Our visit yesterday to Monticello was surprising in a number of ways. I had not realized how clever he was. He invented several gadgets that were on display.

Jefferson positioned his bed in an alcove between his bedroom and study so he could roll out of bed into either room, maximizing work time. And when he rolled out of bed in the morning, he immediately plunged his feet into a bucket of ice water.

The Great Clock, which he designed himself was powered by cannonball weights that also tracked the days of the week as they descended. It was so large it required a hole cut in the floor to accommodate the full week’s drop. Saturday could only be seen in the basement.

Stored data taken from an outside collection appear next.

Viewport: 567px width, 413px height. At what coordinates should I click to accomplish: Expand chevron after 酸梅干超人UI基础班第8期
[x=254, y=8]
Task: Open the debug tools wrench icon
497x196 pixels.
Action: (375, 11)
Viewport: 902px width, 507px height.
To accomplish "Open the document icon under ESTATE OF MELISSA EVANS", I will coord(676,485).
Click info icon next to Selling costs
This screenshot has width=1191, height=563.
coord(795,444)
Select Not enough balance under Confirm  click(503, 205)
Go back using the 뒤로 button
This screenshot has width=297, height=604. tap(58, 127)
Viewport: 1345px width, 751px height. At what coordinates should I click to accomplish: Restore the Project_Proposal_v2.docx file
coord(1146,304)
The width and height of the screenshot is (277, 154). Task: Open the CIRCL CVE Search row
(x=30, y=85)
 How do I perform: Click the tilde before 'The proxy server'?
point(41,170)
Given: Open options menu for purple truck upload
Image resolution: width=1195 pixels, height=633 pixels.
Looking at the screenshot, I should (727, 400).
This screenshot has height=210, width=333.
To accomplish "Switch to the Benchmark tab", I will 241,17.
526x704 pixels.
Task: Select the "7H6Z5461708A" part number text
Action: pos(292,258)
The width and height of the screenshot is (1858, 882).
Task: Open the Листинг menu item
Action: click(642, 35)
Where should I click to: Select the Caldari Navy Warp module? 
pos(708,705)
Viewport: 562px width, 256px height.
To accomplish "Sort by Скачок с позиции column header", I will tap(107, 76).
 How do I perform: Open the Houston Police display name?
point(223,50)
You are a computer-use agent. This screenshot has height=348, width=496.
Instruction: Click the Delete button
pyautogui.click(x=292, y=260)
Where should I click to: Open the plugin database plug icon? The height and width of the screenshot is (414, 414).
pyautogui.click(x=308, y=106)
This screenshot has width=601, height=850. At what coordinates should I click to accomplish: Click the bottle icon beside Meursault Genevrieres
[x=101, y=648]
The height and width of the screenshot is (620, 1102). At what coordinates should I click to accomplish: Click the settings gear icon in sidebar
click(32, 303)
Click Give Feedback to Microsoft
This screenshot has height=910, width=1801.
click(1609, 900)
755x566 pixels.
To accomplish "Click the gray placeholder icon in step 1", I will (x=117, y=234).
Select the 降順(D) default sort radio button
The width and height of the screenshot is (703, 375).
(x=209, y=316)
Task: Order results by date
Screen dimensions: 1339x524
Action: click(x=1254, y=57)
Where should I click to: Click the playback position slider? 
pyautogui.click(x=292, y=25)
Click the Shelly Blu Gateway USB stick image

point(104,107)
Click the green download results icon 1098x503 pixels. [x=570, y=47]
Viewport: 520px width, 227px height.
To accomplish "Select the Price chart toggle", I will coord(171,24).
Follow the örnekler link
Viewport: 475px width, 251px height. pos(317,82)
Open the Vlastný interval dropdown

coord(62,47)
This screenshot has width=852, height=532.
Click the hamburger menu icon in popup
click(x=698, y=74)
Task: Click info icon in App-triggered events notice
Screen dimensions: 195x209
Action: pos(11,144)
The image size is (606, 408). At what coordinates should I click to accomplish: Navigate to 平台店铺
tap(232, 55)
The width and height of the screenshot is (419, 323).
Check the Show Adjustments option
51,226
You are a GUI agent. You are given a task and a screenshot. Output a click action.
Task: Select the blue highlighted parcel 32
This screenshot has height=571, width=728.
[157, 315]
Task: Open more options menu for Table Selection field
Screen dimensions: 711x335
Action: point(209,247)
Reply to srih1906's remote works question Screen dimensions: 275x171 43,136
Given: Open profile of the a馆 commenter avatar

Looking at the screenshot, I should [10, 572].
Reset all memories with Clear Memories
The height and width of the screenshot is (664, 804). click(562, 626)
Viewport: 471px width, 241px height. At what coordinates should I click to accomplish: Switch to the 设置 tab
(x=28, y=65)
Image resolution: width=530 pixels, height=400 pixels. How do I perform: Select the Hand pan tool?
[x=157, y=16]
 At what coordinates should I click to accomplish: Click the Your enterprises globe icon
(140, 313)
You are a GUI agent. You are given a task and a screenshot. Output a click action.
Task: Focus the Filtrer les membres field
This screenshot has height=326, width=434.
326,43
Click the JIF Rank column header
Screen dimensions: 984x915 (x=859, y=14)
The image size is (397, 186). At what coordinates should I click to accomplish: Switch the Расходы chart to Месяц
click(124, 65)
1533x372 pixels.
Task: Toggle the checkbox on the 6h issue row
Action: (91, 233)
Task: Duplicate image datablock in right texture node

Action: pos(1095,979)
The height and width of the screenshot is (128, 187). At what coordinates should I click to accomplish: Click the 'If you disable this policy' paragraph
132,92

There were dumbwaiter wine shelves were built into the fireplace surround so wine bottles could be sent up from the cellar without servants needing to be present during dinner conversations. Some interpret this as Jefferson wanting privacy for political talk.
The Polygraph was a copying machine with linked arms that made a duplicate of letters as he wrote them. He was an obsessive correspondent and loved this device.

A revolving bookstand could hold five books open simultaneously.

He also designed Monticello itself through multiple iterations over decades — it was essentially a lifelong architectural experiment. He and his extended family found themselves living in a construction zone for 40 years.
That revolving bookstand was an early browser app.
I think your auto-spell kicked in, that’s a panto-graph, not a polygraph. (Tell me no lies)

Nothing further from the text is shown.